Using Multiple Runs

The multiple run feature helps to improve performance of the job, and takes advantage of multiple processors. The multiple run feature applies to both Sequence Patterns and Rule Patterns. Each run is executed in a separate thread.

Figure 10-2 Rule Matcher Job Editor for Multiple Run

To create a multiple run job, implement the following steps:

On the Datasets tab, select the first dataset in the Datasets list. The Multiple Run check box enables.
Select the Multiple Run check box.
The Multiple Run Attribute field enables.
Select the attribute of the dataset that is used to separate the data.
Typically, this is the attribute that represents the focus of the pattern. The Multiple Run Values and Job Thread Count field enables.
Enter value separators in a comma delimited list in the Multiple Run Values.
For example, for a Security-focused pattern, the data miner determines that the securities can be divided into four relatively equal buckets by dividing them alphabetically.
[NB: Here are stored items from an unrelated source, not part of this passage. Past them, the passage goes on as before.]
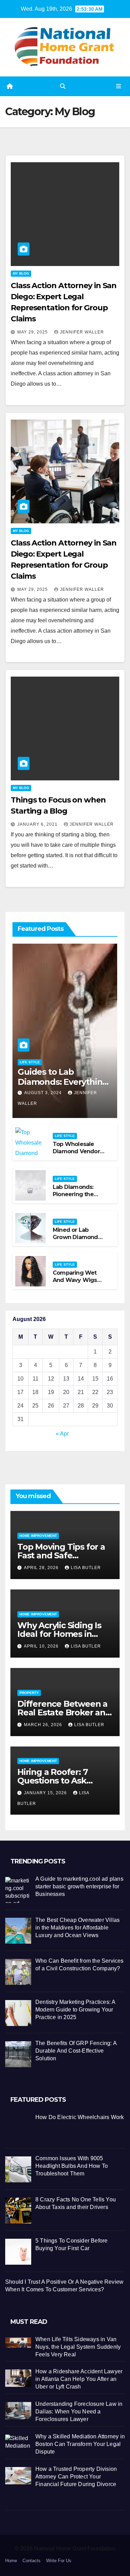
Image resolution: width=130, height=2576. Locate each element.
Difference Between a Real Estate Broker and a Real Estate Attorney (64, 1712)
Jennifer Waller (82, 332)
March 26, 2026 (43, 1724)
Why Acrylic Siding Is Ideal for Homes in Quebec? (59, 1634)
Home (11, 2560)
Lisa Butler (86, 1567)
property (29, 1693)
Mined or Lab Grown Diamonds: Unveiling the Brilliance (77, 1241)
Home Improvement (38, 1536)
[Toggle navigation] (119, 86)
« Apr (62, 1434)
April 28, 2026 (42, 1567)
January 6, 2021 (38, 824)
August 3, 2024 (43, 1092)
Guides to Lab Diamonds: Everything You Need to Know (63, 1082)
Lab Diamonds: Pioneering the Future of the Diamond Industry (77, 1198)
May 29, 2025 (33, 332)
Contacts (32, 2560)
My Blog (21, 273)
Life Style (30, 1062)
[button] (63, 86)
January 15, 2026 (46, 1792)
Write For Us (58, 2560)
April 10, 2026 (42, 1646)
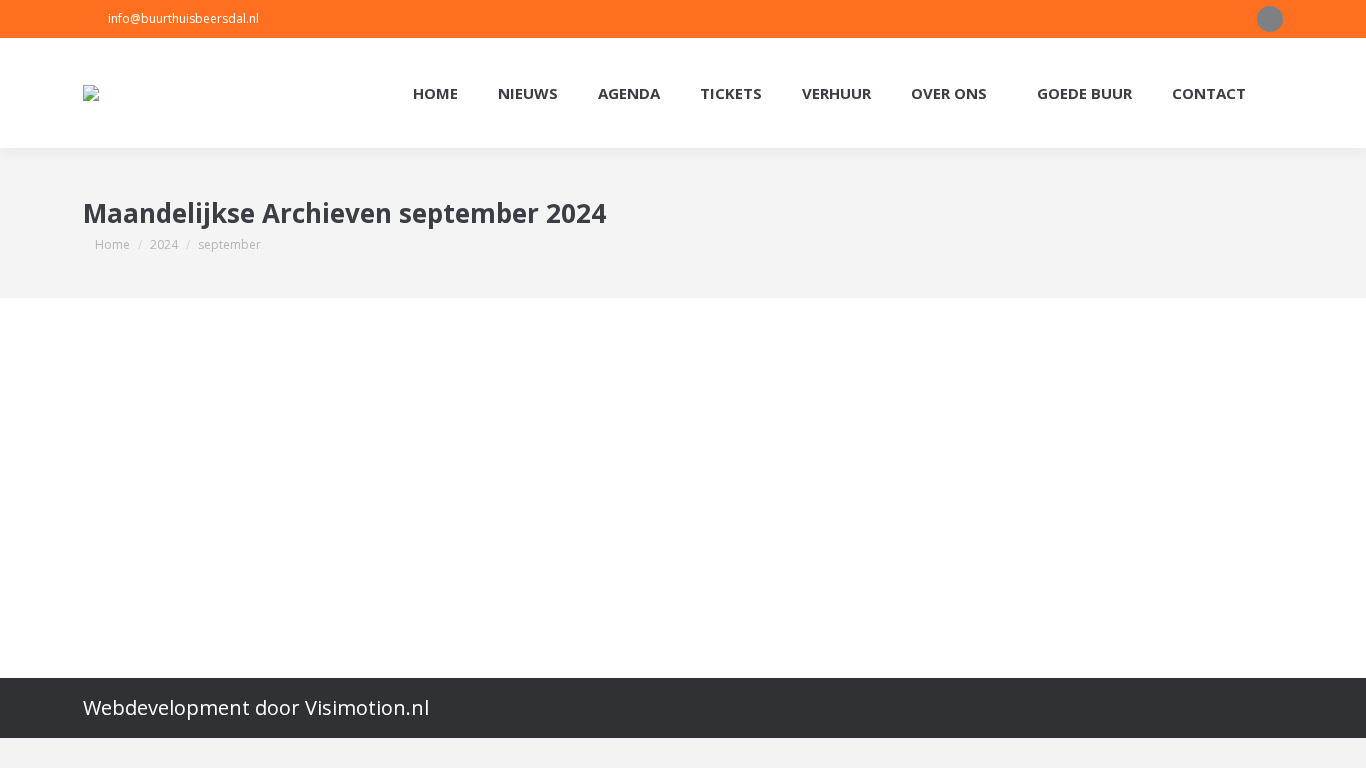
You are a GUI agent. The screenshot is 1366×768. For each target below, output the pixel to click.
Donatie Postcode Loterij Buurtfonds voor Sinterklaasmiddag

The different buckets are A-G, H-M, N-S, and T-Z. The Multiple Run Values should be populated with G,M,S. The first thread will handle securities where the Security Internal ID is less than or equal to G. The second thread handles securities where the Security Internal ID is greater than G and less than or equal to M. The third thread will handle securities where the Security Internal ID is greater than M and less than or equal to S. The fourth thread will handle securities where the Security Internal ID is greater than S.
In the Job Thread Count field, enter the desired number of threads for this job.
This value should be less than or equal to the number of buckets specified in the Multiple Run Values field. In the previous example, four threads would be the maximum value. This value should take into account the number of buckets specified in the Multiple Run Values field, and the number of processors available on the detection machine.

Note:
Repeat the steps for each dataset in the job. The same set of values should be used for the Multiple Run Attribute, Multiple Run Values, and Job Thread Count fields for each dataset.